*** Opening INFORMATION SUPPLIED ***
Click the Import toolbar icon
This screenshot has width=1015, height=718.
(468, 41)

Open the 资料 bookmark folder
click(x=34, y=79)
*** Closing INFORMATION SUPPLIED ***
WHAT YOU HAVE TO DO. Produce an exact repeat of the lines from the one containing "This screenshot has width=1015, height=718." through the last line of the data, and nothing more.

SOLUTION FOR THIS EXERCISE.
This screenshot has width=1015, height=718.
(468, 41)

Open the 资料 bookmark folder
click(x=34, y=79)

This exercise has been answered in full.